*** Opening of Provided entries ***

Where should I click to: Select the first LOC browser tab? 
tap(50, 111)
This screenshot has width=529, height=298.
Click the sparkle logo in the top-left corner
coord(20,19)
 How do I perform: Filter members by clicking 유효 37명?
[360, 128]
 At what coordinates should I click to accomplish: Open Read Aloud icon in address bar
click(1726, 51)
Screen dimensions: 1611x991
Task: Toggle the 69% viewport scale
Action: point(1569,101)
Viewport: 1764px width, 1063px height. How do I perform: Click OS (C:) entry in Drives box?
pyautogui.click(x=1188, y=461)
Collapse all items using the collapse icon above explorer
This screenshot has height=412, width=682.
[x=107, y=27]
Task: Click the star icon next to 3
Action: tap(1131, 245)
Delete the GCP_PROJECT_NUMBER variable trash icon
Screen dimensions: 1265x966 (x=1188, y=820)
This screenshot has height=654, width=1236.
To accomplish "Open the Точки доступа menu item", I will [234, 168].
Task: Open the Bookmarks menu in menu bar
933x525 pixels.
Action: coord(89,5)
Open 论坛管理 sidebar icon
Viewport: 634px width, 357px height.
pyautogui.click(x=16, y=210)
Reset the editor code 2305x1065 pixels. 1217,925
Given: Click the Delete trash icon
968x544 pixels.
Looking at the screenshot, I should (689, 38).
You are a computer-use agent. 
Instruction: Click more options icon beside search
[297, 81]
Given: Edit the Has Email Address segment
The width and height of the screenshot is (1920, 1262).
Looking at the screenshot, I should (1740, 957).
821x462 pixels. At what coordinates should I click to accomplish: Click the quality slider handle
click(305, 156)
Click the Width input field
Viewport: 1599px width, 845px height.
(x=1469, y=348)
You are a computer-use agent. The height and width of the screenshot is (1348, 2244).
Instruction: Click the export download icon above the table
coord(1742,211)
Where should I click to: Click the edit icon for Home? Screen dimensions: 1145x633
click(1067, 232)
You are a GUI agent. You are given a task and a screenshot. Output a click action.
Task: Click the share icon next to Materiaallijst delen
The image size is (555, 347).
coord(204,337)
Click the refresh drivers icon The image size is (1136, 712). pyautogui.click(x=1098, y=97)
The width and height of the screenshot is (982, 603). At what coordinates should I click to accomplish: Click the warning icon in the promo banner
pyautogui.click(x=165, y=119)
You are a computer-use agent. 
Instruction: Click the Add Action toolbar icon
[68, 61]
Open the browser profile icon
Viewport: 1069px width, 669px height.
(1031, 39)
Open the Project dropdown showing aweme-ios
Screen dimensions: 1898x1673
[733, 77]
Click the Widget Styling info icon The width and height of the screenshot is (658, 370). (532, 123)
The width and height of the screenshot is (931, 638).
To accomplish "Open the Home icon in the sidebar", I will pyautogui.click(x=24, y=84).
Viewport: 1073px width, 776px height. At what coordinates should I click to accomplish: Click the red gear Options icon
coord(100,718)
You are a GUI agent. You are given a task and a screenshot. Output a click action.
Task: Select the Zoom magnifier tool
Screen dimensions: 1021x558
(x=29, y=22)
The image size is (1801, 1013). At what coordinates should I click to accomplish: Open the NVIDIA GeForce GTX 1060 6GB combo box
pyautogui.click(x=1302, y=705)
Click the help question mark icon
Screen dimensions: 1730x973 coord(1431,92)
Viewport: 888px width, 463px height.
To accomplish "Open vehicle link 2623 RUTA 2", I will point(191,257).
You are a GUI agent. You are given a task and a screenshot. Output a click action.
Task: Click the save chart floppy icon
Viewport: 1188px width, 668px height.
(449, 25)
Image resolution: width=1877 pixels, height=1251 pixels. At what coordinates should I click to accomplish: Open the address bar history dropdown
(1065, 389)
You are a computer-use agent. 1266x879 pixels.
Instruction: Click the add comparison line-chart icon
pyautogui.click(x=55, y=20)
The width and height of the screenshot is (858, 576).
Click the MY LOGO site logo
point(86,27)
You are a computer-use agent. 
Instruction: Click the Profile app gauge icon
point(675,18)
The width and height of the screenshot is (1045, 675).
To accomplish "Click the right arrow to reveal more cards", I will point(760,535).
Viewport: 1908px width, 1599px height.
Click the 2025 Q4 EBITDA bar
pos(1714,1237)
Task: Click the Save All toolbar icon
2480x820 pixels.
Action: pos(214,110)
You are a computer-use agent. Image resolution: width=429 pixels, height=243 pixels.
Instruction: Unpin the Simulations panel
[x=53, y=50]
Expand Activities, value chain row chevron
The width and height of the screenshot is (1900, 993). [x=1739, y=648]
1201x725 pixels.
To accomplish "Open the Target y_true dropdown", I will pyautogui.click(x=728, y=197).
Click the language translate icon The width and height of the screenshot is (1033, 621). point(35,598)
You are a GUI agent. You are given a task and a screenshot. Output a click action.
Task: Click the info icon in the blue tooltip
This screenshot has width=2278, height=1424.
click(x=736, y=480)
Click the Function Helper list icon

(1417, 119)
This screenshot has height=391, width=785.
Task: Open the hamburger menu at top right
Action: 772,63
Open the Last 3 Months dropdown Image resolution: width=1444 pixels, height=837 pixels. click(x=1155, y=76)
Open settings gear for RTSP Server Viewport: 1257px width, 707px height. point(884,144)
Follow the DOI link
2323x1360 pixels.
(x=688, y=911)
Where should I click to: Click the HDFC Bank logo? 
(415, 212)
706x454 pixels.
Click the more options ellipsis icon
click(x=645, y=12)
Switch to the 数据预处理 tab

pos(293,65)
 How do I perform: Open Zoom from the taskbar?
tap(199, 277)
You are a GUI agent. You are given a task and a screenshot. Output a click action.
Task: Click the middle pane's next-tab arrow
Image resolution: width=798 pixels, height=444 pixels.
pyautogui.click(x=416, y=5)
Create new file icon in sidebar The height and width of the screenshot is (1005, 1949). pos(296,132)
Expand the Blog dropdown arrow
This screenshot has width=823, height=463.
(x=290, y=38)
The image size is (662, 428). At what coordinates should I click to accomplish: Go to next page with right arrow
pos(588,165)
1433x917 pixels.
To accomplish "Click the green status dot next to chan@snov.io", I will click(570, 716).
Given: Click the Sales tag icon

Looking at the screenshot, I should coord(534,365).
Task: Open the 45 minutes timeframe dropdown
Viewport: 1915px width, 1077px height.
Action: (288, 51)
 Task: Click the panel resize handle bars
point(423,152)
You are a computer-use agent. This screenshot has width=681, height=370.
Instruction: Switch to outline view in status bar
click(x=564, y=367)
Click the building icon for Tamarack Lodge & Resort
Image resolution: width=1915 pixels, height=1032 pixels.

*** Close of Provided entries ***

Requirement:
What lines above contain the word "computer"? Return each such line.

Solution to the exercise:
You are a computer-use agent. 
You are a computer-use agent. The height and width of the screenshot is (1348, 2244).
You are a computer-use agent. 
You are a computer-use agent. 1266x879 pixels.
You are a computer-use agent. 
You are a computer-use agent. Image resolution: width=429 pixels, height=243 pixels.
You are a computer-use agent. This screenshot has width=681, height=370.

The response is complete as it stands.